Task goal:
Lay out these lines as a Markdown table with two columns, Row and Line, numbering each line and leaving out the blank ones.

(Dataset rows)
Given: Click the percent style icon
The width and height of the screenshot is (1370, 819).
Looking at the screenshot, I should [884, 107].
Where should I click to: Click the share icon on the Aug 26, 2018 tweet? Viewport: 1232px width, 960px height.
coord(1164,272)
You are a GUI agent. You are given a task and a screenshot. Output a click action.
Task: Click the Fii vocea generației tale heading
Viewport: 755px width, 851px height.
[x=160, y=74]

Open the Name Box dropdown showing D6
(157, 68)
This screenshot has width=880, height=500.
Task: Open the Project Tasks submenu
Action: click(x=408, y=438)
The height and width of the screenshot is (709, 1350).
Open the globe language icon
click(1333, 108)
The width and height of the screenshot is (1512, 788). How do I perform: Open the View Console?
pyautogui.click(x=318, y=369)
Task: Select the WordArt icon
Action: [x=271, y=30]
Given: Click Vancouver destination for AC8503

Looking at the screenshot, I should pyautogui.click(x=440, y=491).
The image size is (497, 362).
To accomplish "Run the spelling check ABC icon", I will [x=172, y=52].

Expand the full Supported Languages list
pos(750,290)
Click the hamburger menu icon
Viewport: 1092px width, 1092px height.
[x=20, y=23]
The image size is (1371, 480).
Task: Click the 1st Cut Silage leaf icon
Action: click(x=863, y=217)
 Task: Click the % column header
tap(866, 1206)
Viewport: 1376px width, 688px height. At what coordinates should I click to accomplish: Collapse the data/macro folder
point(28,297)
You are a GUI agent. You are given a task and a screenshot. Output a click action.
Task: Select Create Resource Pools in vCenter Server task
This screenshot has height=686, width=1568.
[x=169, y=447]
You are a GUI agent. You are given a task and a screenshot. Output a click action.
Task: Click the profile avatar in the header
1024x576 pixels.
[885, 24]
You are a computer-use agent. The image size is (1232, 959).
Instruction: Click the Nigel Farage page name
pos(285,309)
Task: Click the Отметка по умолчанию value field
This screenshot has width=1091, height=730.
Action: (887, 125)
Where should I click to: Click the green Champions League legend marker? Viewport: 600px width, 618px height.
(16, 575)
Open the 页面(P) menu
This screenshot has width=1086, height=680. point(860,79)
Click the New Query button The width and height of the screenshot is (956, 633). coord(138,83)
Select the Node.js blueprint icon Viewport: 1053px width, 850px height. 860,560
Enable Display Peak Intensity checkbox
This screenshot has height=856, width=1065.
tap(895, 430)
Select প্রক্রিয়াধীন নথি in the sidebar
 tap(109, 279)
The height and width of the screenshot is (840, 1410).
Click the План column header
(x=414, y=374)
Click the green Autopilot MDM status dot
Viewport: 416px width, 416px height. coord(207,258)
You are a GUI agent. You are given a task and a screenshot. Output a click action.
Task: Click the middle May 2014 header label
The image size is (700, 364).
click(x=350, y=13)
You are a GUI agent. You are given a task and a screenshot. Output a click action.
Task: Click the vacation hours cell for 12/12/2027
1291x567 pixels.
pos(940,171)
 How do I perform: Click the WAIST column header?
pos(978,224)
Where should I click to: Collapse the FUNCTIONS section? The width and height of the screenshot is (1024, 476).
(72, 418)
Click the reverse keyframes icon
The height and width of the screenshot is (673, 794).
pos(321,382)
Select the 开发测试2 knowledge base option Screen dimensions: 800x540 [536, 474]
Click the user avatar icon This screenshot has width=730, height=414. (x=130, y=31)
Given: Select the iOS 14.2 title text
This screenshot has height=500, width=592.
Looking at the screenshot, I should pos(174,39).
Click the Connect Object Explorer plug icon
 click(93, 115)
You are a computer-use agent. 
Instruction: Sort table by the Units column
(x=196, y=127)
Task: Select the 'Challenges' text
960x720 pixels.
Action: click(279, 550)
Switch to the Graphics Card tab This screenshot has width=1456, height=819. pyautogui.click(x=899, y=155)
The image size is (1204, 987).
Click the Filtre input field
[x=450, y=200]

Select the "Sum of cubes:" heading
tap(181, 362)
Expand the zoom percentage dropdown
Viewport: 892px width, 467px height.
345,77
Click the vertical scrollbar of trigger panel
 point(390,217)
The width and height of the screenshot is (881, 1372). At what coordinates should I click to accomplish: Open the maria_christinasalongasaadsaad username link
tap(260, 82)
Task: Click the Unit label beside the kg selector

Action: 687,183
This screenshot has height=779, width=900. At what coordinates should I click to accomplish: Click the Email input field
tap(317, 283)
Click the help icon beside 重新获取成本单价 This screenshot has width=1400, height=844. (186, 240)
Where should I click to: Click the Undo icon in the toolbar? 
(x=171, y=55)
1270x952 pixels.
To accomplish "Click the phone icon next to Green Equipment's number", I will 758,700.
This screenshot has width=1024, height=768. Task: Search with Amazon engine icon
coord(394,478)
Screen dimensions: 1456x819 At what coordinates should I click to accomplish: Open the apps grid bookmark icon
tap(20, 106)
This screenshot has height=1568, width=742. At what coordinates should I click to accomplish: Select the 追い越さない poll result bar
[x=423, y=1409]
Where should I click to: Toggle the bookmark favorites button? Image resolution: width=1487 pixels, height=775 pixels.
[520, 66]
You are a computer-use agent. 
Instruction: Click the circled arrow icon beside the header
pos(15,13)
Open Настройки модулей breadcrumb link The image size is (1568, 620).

Written reply:
| Row | Line |
|---|---|
| 1 | Given: Click the percent style icon |
| 2 | The width and height of the screenshot is (1370, 819). |
| 3 | Looking at the screenshot, I should [884, 107]. |
| 4 | Where should I click to: Click the share icon on the Aug 26, 2018 tweet? Viewport: 1232px width, 960px height. |
| 5 | coord(1164,272) |
| 6 | You are a GUI agent. You are given a task and a screenshot. Output a click action. |
| 7 | Task: Click the Fii vocea generației tale heading |
| 8 | Viewport: 755px width, 851px height. |
| 9 | [x=160, y=74] |
| 10 | Open the Name Box dropdown showing D6 |
| 11 | (157, 68) |
| 12 | This screenshot has width=880, height=500. |
| 13 | Task: Open the Project Tasks submenu |
| 14 | Action: click(x=408, y=438) |
| 15 | The height and width of the screenshot is (709, 1350). |
| 16 | Open the globe language icon |
| 17 | click(1333, 108) |
| 18 | The width and height of the screenshot is (1512, 788). How do I perform: Open the View Console? |
| 19 | pyautogui.click(x=318, y=369) |
| 20 | Task: Select the WordArt icon |
| 21 | Action: [x=271, y=30] |
| 22 | Given: Click Vancouver destination for AC8503 |
| 23 | Looking at the screenshot, I should pyautogui.click(x=440, y=491). |
| 24 | The image size is (497, 362). |
| 25 | To accomplish "Run the spelling check ABC icon", I will [x=172, y=52]. |
| 26 | Expand the full Supported Languages list |
| 27 | pos(750,290) |
| 28 | Click the hamburger menu icon |
| 29 | Viewport: 1092px width, 1092px height. |
| 30 | [x=20, y=23] |
| 31 | The image size is (1371, 480). |
| 32 | Task: Click the 1st Cut Silage leaf icon |
| 33 | Action: click(x=863, y=217) |
| 34 |  Task: Click the % column header |
| 35 | tap(866, 1206) |
| 36 | Viewport: 1376px width, 688px height. At what coordinates should I click to accomplish: Collapse the data/macro folder |
| 37 | point(28,297) |
| 38 | You are a GUI agent. You are given a task and a screenshot. Output a click action. |
| 39 | Task: Select Create Resource Pools in vCenter Server task |
| 40 | This screenshot has height=686, width=1568. |
| 41 | [x=169, y=447] |
| 42 | You are a GUI agent. You are given a task and a screenshot. Output a click action. |
| 43 | Task: Click the profile avatar in the header |
| 44 | 1024x576 pixels. |
| 45 | [885, 24] |
| 46 | You are a computer-use agent. The image size is (1232, 959). |
| 47 | Instruction: Click the Nigel Farage page name |
| 48 | pos(285,309) |
| 49 | Task: Click the Отметка по умолчанию value field |
| 50 | This screenshot has width=1091, height=730. |
| 51 | Action: (887, 125) |
| 52 | Where should I click to: Click the green Champions League legend marker? Viewport: 600px width, 618px height. |
| 53 | (16, 575) |
| 54 | Open the 页面(P) menu |
| 55 | This screenshot has width=1086, height=680. point(860,79) |
| 56 | Click the New Query button The width and height of the screenshot is (956, 633). coord(138,83) |
| 57 | Select the Node.js blueprint icon Viewport: 1053px width, 850px height. 860,560 |
| 58 | Enable Display Peak Intensity checkbox |
| 59 | This screenshot has height=856, width=1065. |
| 60 | tap(895, 430) |
| 61 | Select প্রক্রিয়াধীন নথি in the sidebar |
| 62 |  tap(109, 279) |
| 63 | The height and width of the screenshot is (840, 1410). |
| 64 | Click the План column header |
| 65 | (x=414, y=374) |
| 66 | Click the green Autopilot MDM status dot |
| 67 | Viewport: 416px width, 416px height. coord(207,258) |
| 68 | You are a GUI agent. You are given a task and a screenshot. Output a click action. |
| 69 | Task: Click the middle May 2014 header label |
| 70 | The image size is (700, 364). |
| 71 | click(x=350, y=13) |
| 72 | You are a GUI agent. You are given a task and a screenshot. Output a click action. |
| 73 | Task: Click the vacation hours cell for 12/12/2027 |
| 74 | 1291x567 pixels. |
| 75 | pos(940,171) |
| 76 |  How do I perform: Click the WAIST column header? |
| 77 | pos(978,224) |
| 78 | Where should I click to: Collapse the FUNCTIONS section? The width and height of the screenshot is (1024, 476). |
| 79 | (72, 418) |
| 80 | Click the reverse keyframes icon |
| 81 | The height and width of the screenshot is (673, 794). |
| 82 | pos(321,382) |
| 83 | Select the 开发测试2 knowledge base option Screen dimensions: 800x540 [536, 474] |
| 84 | Click the user avatar icon This screenshot has width=730, height=414. (x=130, y=31) |
| 85 | Given: Select the iOS 14.2 title text |
| 86 | This screenshot has height=500, width=592. |
| 87 | Looking at the screenshot, I should pos(174,39). |
| 88 | Click the Connect Object Explorer plug icon |
| 89 |  click(93, 115) |
| 90 | You are a computer-use agent.  |
| 91 | Instruction: Sort table by the Units column |
| 92 | (x=196, y=127) |
| 93 | Task: Select the 'Challenges' text |
| 94 | 960x720 pixels. |
| 95 | Action: click(279, 550) |
| 96 | Switch to the Graphics Card tab This screenshot has width=1456, height=819. pyautogui.click(x=899, y=155) |
| 97 | The image size is (1204, 987). |
| 98 | Click the Filtre input field |
| 99 | [x=450, y=200] |
| 100 | Select the "Sum of cubes:" heading |
| 101 | tap(181, 362) |
| 102 | Expand the zoom percentage dropdown |
| 103 | Viewport: 892px width, 467px height. |
| 104 | 345,77 |
| 105 | Click the vertical scrollbar of trigger panel |
| 106 |  point(390,217) |
| 107 | The width and height of the screenshot is (881, 1372). At what coordinates should I click to accomplish: Open the maria_christinasalongasaadsaad username link |
| 108 | tap(260, 82) |
| 109 | Task: Click the Unit label beside the kg selector |
| 110 | Action: 687,183 |
| 111 | This screenshot has height=779, width=900. At what coordinates should I click to accomplish: Click the Email input field |
| 112 | tap(317, 283) |
| 113 | Click the help icon beside 重新获取成本单价 This screenshot has width=1400, height=844. (186, 240) |
| 114 | Where should I click to: Click the Undo icon in the toolbar?  |
| 115 | (x=171, y=55) |
| 116 | 1270x952 pixels. |
| 117 | To accomplish "Click the phone icon next to Green Equipment's number", I will 758,700. |
| 118 | This screenshot has width=1024, height=768. Task: Search with Amazon engine icon |
| 119 | coord(394,478) |
| 120 | Screen dimensions: 1456x819 At what coordinates should I click to accomplish: Open the apps grid bookmark icon |
| 121 | tap(20, 106) |
| 122 | This screenshot has height=1568, width=742. At what coordinates should I click to accomplish: Select the 追い越さない poll result bar |
| 123 | [x=423, y=1409] |
| 124 | Where should I click to: Toggle the bookmark favorites button? Image resolution: width=1487 pixels, height=775 pixels. |
| 125 | [520, 66] |
| 126 | You are a computer-use agent.  |
| 127 | Instruction: Click the circled arrow icon beside the header |
| 128 | pos(15,13) |
| 129 | Open Настройки модулей breadcrumb link The image size is (1568, 620). |